A longa tradição do humor judeu remonta aos tempos da Tora e foi cultivada durante os períodos históricos mais duros para o povo judeu como forma de escape, de crítica encapotada ao outro ou mesmo de autocrítica. Durante o império romano servia para satirizar o cristianismo e de-senvolveu-se muito na Europa com os asquenazes. No filme de Radu Mihaileanu chega a dizer-se que a língua iídiche – falada pelos judeus da Europa (o hebraico era apenas a língua da religião) – tinha sido criada como sátira do alemão.
É com base nessa tradição que Mihaileanu realiza esta tragicomédia sobre o Holocausto, um filme, bem recebido pelo público e menos pela crítica, em que o humor explode com os convénios para falar do extermínio dos judeus e dos ciganos às mãos dos nazis.
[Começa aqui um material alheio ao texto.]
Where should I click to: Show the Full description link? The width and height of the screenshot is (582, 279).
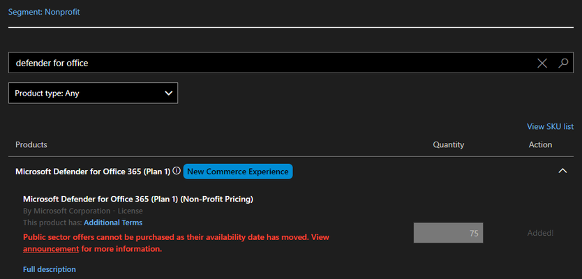point(50,269)
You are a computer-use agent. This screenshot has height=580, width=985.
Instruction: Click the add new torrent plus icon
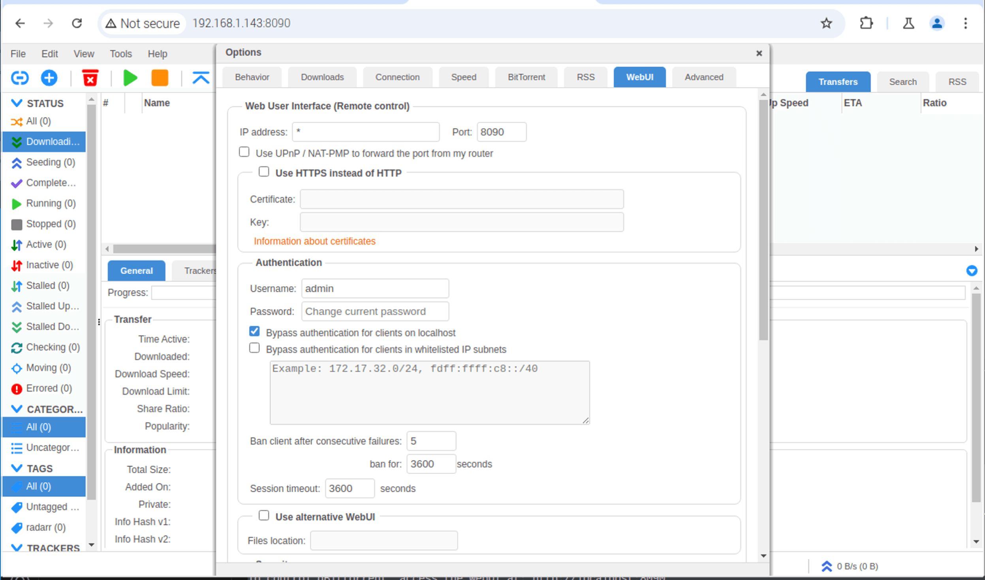[x=49, y=78]
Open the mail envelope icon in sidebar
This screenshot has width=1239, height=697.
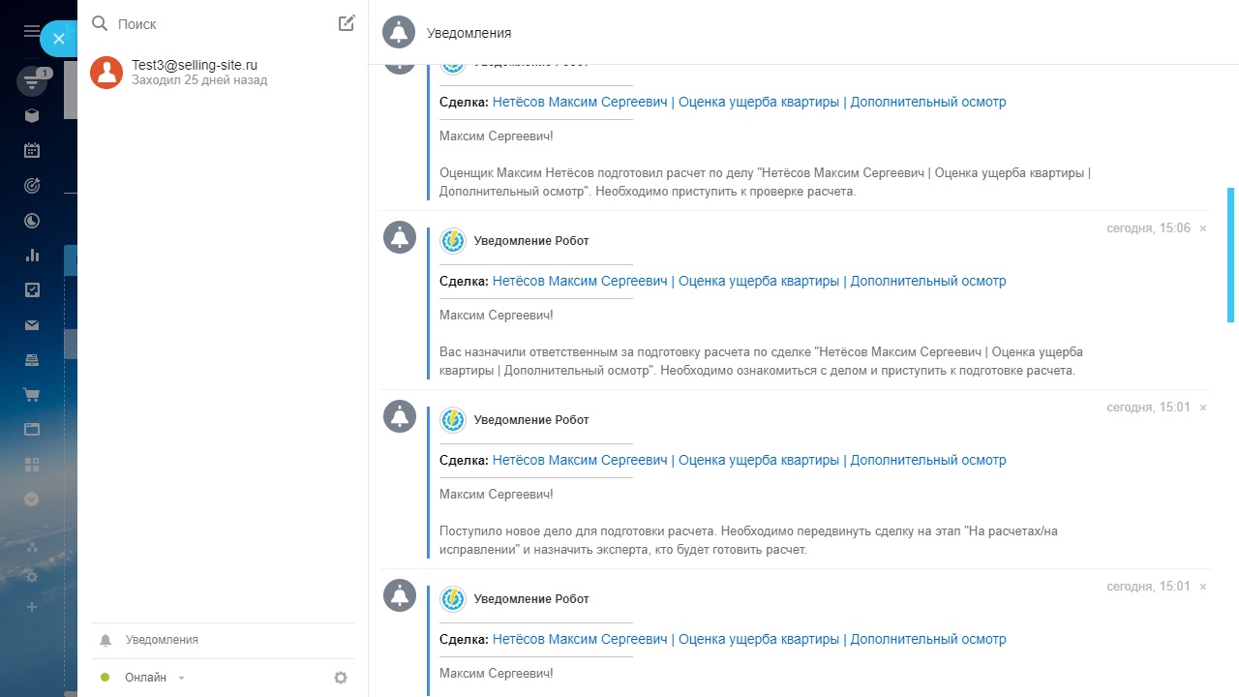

Nascido na Roménia, filho de um jornalista judeu, Mordechaï Buchman (Mordechaï é o nome do judeu que assume o papel do oficial nazi), Mihaileanu emigrou aos 22 anos para Israel e a seguir para França, onde estudou cinema e tem feito carreira – primeiro como técnico e, a partir de “O Comboio da Vida”, já só como realizador. A sua primeira longa- -metragem, de 1993, “Trahir”, a história de um homem que passa informações à polícia política de Nicolae Ceausescu para sobreviver, passou pelos festivais de Estocolmo e de Montreal, mas só teve estreia comercial em França e na Holanda.
“O Comboio da Vida” é a história de uma farsa destinada à sobrevivência. Uma aldeia de judeus em França decide fugir do avanço das tropas nazis comprando um comboio, para fingir que se trata de uma deportação em massa para os campos de concentração. Há judeus que se disfarçam a muito custo de oficiais e soldados alemães e toda a aldeia embarca no comboio a caminho da liberdade. A viagem é atribulada, pelos percalços no caminho, pelo ódio que os judeus disfarçados de nazis começam a inspirar nos outros só por cumprirem o seu papel na fuga, pelo trabalho político de um judeu comunista que começa a arregimentar outros para a luta que pode até pôr em causa o sucesso da fuga, além de que a resistência francesa, desconhecedora da farsa, pretende dinamitar o comboio. Mas é também um grande grito de liberdade que melhor irrompe nessa antológica jam session no campo, à volta da fogueira, entre músicos klezmer e músicos ciganos.
Uma loucura que o filme se permite porque já estilhaçou os constrangimentos do género na cinematografia do Holocausto – daí que faz cruzar o comboio judeu com uma coluna de camiões de ciganos que, disfarçados, fingem ser uma coluna para deportação – lembrança de que o Porraimos (como em romani se chama ao genocídio cigano às mãos dos nazis, que significa “devoração”) acabou com 220 mil ciganos (ou mais), o que numa população de um milhão é uma percentagem substancial.
Toda a gargalhada que o filme provoca não deixa de causar uma certa secura na garganta do espetador, que dá por si a perguntar: “Será são o meu riso?” “Posso eu rir de uma das maiores tragédias da história da humanidade?” E as perguntas surgem mesmo quando sabemos que por trás da câmara está um judeu romeno, conhecedor do sofrimento de judeus e ciganos às mãos dos nazis.
A exultação da vida, da capacidade de sobrevivência, do humor como um bem precioso acaba por sofrer um revés com o final escolhido. E sem querer falar desse final, para evitar qualquer pé atrás em relação ao fruir de “O Comboio da Vida” (que vale a pena), digamos que é uma cedência às convenções que Mihaileanu se propusera não seguir. Talvez pelo rigor histórico, talvez por mea culpa, talvez porque só como fábula louca poderia ser imaginado.